If you’ve read our recent posts, you now know that a number of factors besides household income influence childhood food insecurity, including caretakers’ mental and physical health, parents’ marital status, and childcare arrangements. However, even when these factors are taken into account, children of immigrant parents and children of incarcerated parents remain especially at risk for childhood food insecurity, according to the Future of Children‘s Fall 2014 research report.
For example, writes John Cook, after controlling for other risk factors, “children of foreign-born mothers were three times as likely to experience very low food security as were children of U.S.-born mothers.” And a study by Kelly Balistreri found that 40 percent of children experiencing very low food security are children of immigrants, even though they constitute less than 25 percent of all children in the US.
When children have one or more parents incarcerated, this factor also decreases food security, however the reasons for the effect of incarceration are unclear. The research report highlights several theoretical explanations, but none have been thoroughly investigated. For example, incarcerating a parent might theoretically improve a household’s food security because of decreased demands on resources or by removing a negative influence in the household. On the other hand, incarceration might reduce food security because that parent’s financial, child care, and other contributions are removed. Given these conflicting theories, you might think that other factors correlated with incarceration, such as drug use or mental illness (which I discussed in a previous blog), are causing the effects we see. However, Wallace and Cox found that children with an incarcerated parent are more likely to be food insecure even after controlling for correlated factors.
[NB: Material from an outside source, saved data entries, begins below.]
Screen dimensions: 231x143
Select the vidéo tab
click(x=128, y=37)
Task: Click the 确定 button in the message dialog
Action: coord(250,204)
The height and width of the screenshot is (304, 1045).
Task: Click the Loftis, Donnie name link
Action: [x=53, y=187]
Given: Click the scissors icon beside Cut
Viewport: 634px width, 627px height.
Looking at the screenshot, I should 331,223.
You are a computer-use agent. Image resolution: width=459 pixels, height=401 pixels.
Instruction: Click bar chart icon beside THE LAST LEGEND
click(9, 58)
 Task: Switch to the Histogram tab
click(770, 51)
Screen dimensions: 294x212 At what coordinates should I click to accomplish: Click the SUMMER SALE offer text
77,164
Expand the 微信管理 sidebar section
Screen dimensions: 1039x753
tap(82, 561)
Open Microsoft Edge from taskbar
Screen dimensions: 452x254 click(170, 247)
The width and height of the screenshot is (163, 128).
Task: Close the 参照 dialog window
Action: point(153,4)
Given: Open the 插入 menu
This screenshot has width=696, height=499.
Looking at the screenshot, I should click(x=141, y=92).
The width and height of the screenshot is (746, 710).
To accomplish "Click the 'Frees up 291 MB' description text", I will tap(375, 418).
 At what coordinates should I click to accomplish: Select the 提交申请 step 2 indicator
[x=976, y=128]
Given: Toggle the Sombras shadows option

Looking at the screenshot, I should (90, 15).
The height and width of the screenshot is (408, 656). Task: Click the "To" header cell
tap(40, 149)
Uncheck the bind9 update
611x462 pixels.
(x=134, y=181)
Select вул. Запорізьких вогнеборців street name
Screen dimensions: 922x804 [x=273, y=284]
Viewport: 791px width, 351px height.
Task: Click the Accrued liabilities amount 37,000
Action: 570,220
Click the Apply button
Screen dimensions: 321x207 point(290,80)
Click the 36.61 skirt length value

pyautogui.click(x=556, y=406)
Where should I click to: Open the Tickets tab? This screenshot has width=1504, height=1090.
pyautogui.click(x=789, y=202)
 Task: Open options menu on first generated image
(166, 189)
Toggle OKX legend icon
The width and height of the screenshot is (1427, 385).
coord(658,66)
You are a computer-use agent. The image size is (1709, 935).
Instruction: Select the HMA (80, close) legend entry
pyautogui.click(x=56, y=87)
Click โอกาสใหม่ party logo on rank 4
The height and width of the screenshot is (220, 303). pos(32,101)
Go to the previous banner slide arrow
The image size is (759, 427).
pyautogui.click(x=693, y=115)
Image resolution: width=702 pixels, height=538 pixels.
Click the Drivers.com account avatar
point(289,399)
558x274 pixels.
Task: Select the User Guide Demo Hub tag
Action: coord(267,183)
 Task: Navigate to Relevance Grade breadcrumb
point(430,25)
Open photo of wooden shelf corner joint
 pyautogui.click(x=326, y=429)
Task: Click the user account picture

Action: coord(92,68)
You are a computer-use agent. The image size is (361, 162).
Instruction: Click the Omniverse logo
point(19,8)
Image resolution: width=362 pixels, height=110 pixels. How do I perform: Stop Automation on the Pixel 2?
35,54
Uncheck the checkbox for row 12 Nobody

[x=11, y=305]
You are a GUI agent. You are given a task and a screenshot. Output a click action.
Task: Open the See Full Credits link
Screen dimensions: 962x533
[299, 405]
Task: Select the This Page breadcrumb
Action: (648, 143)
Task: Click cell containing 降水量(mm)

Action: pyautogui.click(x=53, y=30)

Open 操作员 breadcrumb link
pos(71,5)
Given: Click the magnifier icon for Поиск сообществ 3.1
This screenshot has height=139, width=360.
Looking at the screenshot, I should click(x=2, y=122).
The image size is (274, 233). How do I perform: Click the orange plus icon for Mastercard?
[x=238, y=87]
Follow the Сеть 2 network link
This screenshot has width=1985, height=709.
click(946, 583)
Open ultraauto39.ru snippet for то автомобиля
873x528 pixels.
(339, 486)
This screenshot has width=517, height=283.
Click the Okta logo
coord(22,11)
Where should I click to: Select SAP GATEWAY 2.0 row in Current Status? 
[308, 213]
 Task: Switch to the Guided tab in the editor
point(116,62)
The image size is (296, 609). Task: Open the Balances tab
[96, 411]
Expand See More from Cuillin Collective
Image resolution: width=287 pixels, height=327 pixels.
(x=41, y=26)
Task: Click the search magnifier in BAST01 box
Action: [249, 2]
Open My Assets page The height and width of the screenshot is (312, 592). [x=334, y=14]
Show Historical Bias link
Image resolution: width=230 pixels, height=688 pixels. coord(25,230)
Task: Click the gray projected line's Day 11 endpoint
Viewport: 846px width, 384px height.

We need to better understand exactly how these populations are affected, but it’s clear from the research report that children of immigrant or incarcerated parents may need additional support to obtain stable nutrition. Given that these are often two difficult-to-reach populations, policy makers should consider how to best serve these children within existing programs or with new possibilities. For more information about these vulnerable populations, see the Future of Children‘s Fall 2014 research report. For more about children of immigrants in the U.S., see Volume 21 on Immigrant Children.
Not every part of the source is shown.